►

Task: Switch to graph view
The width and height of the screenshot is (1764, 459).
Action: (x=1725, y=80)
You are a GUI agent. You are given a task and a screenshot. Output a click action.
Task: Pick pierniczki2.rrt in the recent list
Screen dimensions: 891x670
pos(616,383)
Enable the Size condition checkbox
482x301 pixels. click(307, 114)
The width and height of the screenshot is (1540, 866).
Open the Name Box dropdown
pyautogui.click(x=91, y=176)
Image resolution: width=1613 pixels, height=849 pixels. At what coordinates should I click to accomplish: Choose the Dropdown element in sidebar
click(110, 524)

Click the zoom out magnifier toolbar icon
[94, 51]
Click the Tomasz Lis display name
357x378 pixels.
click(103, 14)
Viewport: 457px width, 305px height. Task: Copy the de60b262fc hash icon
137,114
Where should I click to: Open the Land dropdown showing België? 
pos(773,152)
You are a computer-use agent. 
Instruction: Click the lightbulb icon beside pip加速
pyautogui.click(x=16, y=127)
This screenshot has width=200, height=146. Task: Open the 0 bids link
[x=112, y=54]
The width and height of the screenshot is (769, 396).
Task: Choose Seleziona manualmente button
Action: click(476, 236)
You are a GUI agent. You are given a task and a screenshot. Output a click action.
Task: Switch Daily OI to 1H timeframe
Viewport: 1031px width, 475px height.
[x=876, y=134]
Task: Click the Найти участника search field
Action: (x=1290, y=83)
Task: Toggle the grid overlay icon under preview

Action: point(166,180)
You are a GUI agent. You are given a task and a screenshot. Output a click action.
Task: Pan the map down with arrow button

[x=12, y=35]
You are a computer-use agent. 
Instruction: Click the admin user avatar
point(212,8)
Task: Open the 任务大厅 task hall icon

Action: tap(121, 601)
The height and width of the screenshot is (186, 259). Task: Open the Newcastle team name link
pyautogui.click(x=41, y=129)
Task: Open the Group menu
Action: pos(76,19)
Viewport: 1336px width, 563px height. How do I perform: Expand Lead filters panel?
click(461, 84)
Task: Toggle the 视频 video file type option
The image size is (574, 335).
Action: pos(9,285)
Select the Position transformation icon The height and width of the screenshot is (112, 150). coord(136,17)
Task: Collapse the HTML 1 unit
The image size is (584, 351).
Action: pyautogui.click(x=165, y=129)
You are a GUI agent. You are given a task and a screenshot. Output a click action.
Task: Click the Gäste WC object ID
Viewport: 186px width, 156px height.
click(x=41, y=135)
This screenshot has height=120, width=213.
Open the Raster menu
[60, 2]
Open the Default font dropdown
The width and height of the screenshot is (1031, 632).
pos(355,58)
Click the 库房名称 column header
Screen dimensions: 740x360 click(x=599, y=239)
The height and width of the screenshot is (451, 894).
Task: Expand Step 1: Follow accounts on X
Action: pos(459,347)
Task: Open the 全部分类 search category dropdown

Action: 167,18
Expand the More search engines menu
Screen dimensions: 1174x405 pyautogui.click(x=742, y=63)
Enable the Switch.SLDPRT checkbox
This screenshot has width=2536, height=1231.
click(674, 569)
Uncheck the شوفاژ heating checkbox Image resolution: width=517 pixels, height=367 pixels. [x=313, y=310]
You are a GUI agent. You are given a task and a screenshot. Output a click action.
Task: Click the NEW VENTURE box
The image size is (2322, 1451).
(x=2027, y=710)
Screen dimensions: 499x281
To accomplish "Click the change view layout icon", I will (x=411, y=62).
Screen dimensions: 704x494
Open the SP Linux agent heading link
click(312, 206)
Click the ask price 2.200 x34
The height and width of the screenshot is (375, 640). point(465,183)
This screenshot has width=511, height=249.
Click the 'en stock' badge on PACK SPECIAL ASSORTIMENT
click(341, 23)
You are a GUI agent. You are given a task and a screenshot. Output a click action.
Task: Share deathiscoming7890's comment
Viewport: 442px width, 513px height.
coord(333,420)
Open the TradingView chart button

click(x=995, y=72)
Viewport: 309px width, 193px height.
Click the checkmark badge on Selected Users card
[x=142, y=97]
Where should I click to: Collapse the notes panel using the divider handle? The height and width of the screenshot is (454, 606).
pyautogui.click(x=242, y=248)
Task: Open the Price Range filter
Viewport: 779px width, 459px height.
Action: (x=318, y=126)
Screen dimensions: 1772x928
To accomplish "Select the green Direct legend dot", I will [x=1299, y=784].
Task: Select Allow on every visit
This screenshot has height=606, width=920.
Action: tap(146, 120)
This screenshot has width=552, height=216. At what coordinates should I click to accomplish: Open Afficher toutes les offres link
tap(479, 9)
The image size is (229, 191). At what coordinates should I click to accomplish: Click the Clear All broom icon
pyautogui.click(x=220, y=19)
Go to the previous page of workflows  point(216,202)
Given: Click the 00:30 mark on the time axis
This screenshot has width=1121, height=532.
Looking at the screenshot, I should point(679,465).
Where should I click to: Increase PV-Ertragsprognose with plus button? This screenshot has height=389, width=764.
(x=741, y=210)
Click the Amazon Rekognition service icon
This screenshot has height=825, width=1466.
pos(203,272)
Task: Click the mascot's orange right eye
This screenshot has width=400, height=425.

◄

WRITTEN INSTRUCTION> Transcribe the material above line for line, with no changes.

TASK SOLUTION>
Task: Switch to graph view
The width and height of the screenshot is (1764, 459).
Action: (x=1725, y=80)
You are a GUI agent. You are given a task and a screenshot. Output a click action.
Task: Pick pierniczki2.rrt in the recent list
Screen dimensions: 891x670
pos(616,383)
Enable the Size condition checkbox
482x301 pixels. click(307, 114)
The width and height of the screenshot is (1540, 866).
Open the Name Box dropdown
pyautogui.click(x=91, y=176)
Image resolution: width=1613 pixels, height=849 pixels. At what coordinates should I click to accomplish: Choose the Dropdown element in sidebar
click(110, 524)

Click the zoom out magnifier toolbar icon
[94, 51]
Click the Tomasz Lis display name
357x378 pixels.
click(103, 14)
Viewport: 457px width, 305px height. Task: Copy the de60b262fc hash icon
137,114
Where should I click to: Open the Land dropdown showing België? 
pos(773,152)
You are a computer-use agent. 
Instruction: Click the lightbulb icon beside pip加速
pyautogui.click(x=16, y=127)
This screenshot has width=200, height=146. Task: Open the 0 bids link
[x=112, y=54]
The width and height of the screenshot is (769, 396).
Task: Choose Seleziona manualmente button
Action: click(476, 236)
You are a GUI agent. You are given a task and a screenshot. Output a click action.
Task: Switch Daily OI to 1H timeframe
Viewport: 1031px width, 475px height.
[x=876, y=134]
Task: Click the Найти участника search field
Action: (x=1290, y=83)
Task: Toggle the grid overlay icon under preview

Action: point(166,180)
You are a GUI agent. You are given a task and a screenshot. Output a click action.
Task: Pan the map down with arrow button

[x=12, y=35]
You are a computer-use agent. 
Instruction: Click the admin user avatar
point(212,8)
Task: Open the 任务大厅 task hall icon

Action: tap(121, 601)
The height and width of the screenshot is (186, 259). Task: Open the Newcastle team name link
pyautogui.click(x=41, y=129)
Task: Open the Group menu
Action: pos(76,19)
Viewport: 1336px width, 563px height. How do I perform: Expand Lead filters panel?
click(461, 84)
Task: Toggle the 视频 video file type option
The image size is (574, 335).
Action: pos(9,285)
Select the Position transformation icon The height and width of the screenshot is (112, 150). coord(136,17)
Task: Collapse the HTML 1 unit
The image size is (584, 351).
Action: pyautogui.click(x=165, y=129)
You are a GUI agent. You are given a task and a screenshot. Output a click action.
Task: Click the Gäste WC object ID
Viewport: 186px width, 156px height.
click(x=41, y=135)
This screenshot has height=120, width=213.
Open the Raster menu
[60, 2]
Open the Default font dropdown
The width and height of the screenshot is (1031, 632).
pos(355,58)
Click the 库房名称 column header
Screen dimensions: 740x360 click(x=599, y=239)
The height and width of the screenshot is (451, 894).
Task: Expand Step 1: Follow accounts on X
Action: pos(459,347)
Task: Open the 全部分类 search category dropdown

Action: 167,18
Expand the More search engines menu
Screen dimensions: 1174x405 pyautogui.click(x=742, y=63)
Enable the Switch.SLDPRT checkbox
This screenshot has width=2536, height=1231.
click(674, 569)
Uncheck the شوفاژ heating checkbox Image resolution: width=517 pixels, height=367 pixels. [x=313, y=310]
You are a GUI agent. You are given a task and a screenshot. Output a click action.
Task: Click the NEW VENTURE box
The image size is (2322, 1451).
(x=2027, y=710)
Screen dimensions: 499x281
To accomplish "Click the change view layout icon", I will (x=411, y=62).
Screen dimensions: 704x494
Open the SP Linux agent heading link
click(312, 206)
Click the ask price 2.200 x34
The height and width of the screenshot is (375, 640). point(465,183)
This screenshot has width=511, height=249.
Click the 'en stock' badge on PACK SPECIAL ASSORTIMENT
click(341, 23)
You are a GUI agent. You are given a task and a screenshot. Output a click action.
Task: Share deathiscoming7890's comment
Viewport: 442px width, 513px height.
coord(333,420)
Open the TradingView chart button

click(x=995, y=72)
Viewport: 309px width, 193px height.
Click the checkmark badge on Selected Users card
[x=142, y=97]
Where should I click to: Collapse the notes panel using the divider handle? The height and width of the screenshot is (454, 606).
pyautogui.click(x=242, y=248)
Task: Open the Price Range filter
Viewport: 779px width, 459px height.
Action: (x=318, y=126)
Screen dimensions: 1772x928
To accomplish "Select the green Direct legend dot", I will [x=1299, y=784].
Task: Select Allow on every visit
This screenshot has height=606, width=920.
Action: tap(146, 120)
This screenshot has width=552, height=216. At what coordinates should I click to accomplish: Open Afficher toutes les offres link
tap(479, 9)
The image size is (229, 191). At what coordinates should I click to accomplish: Click the Clear All broom icon
pyautogui.click(x=220, y=19)
Go to the previous page of workflows  point(216,202)
Given: Click the 00:30 mark on the time axis
This screenshot has width=1121, height=532.
Looking at the screenshot, I should point(679,465).
Where should I click to: Increase PV-Ertragsprognose with plus button? This screenshot has height=389, width=764.
(x=741, y=210)
Click the Amazon Rekognition service icon
This screenshot has height=825, width=1466.
pos(203,272)
Task: Click the mascot's orange right eye
This screenshot has width=400, height=425.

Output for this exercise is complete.